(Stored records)

----

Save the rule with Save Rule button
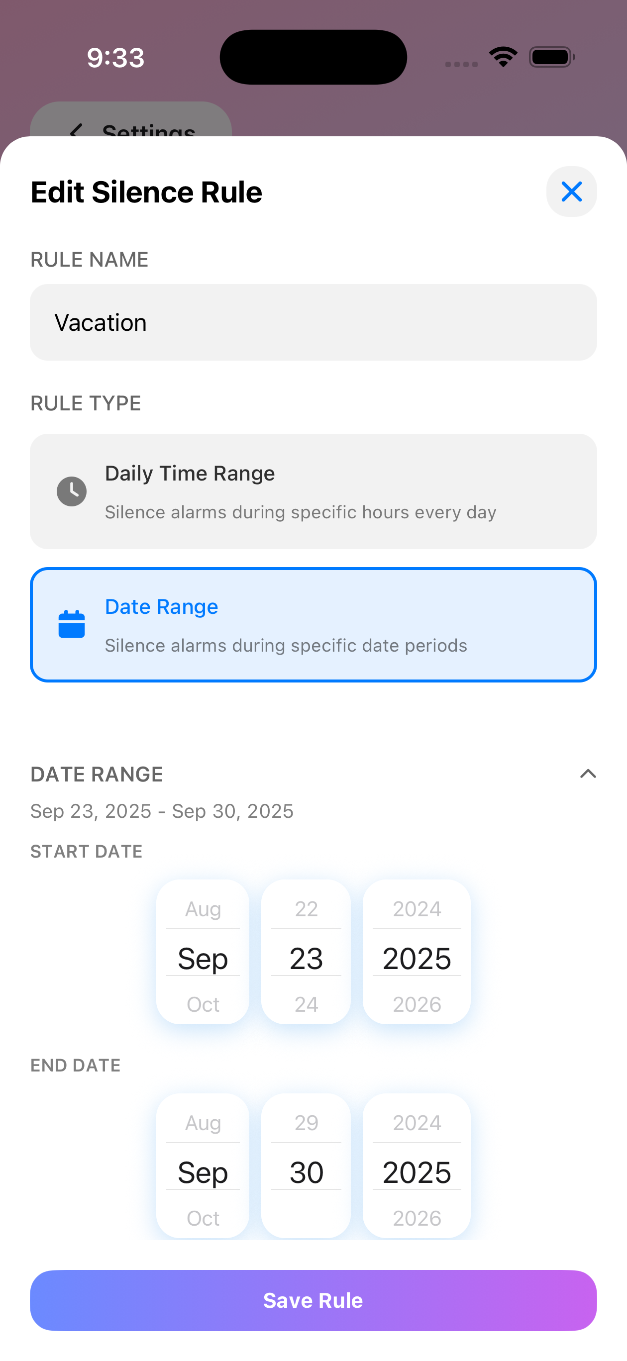 click(x=314, y=1300)
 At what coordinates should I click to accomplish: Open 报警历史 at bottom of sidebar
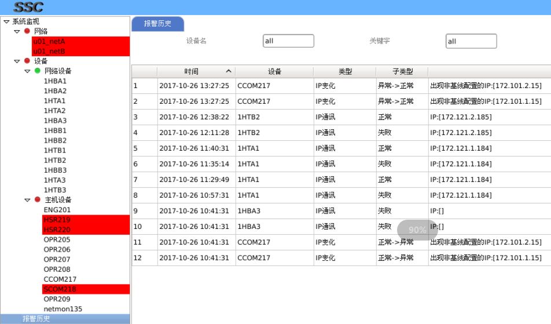36,319
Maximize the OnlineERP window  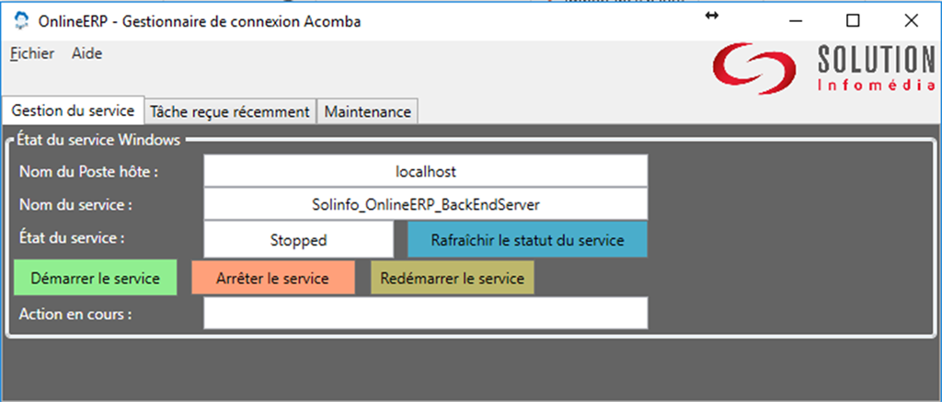point(852,21)
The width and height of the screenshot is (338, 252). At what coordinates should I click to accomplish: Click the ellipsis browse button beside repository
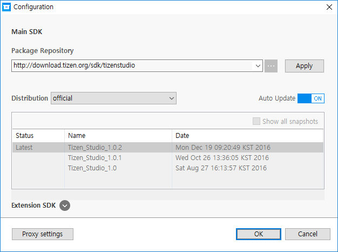[x=271, y=66]
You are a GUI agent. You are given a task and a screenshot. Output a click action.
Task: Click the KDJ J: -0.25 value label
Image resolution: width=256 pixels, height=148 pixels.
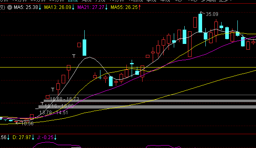click(45, 137)
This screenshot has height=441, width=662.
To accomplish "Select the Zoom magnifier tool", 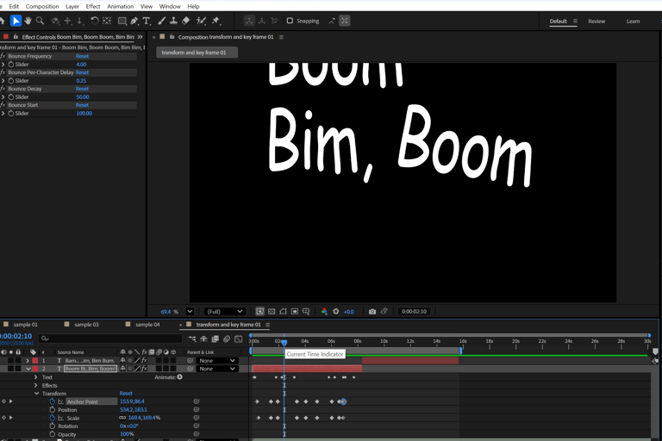I will [40, 21].
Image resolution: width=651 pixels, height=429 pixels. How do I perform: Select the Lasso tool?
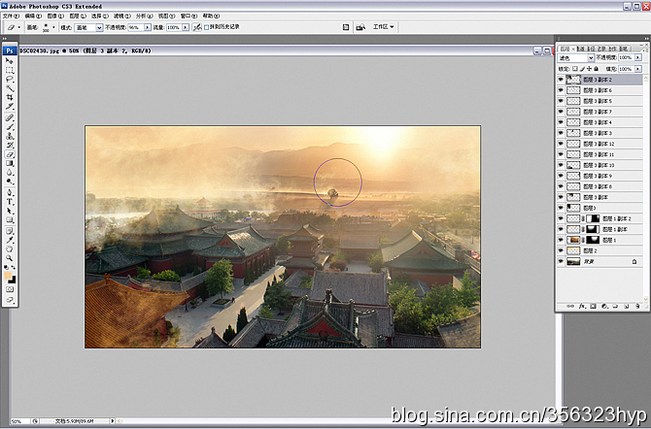[x=10, y=80]
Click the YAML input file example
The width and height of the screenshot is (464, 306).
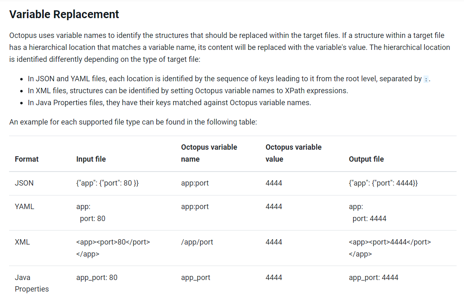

----

_WHAT THE EXERCISE ASKS_. What the answer must hold is the exact text of every line from the one containing "Image resolution: width=651" through the end of the data, minus any pictures.

_EXERCISE OUTPUT_.
Image resolution: width=651 pixels, height=429 pixels. How do I perform: Select the Lasso tool?
[x=10, y=80]
Click the YAML input file example
The width and height of the screenshot is (464, 306).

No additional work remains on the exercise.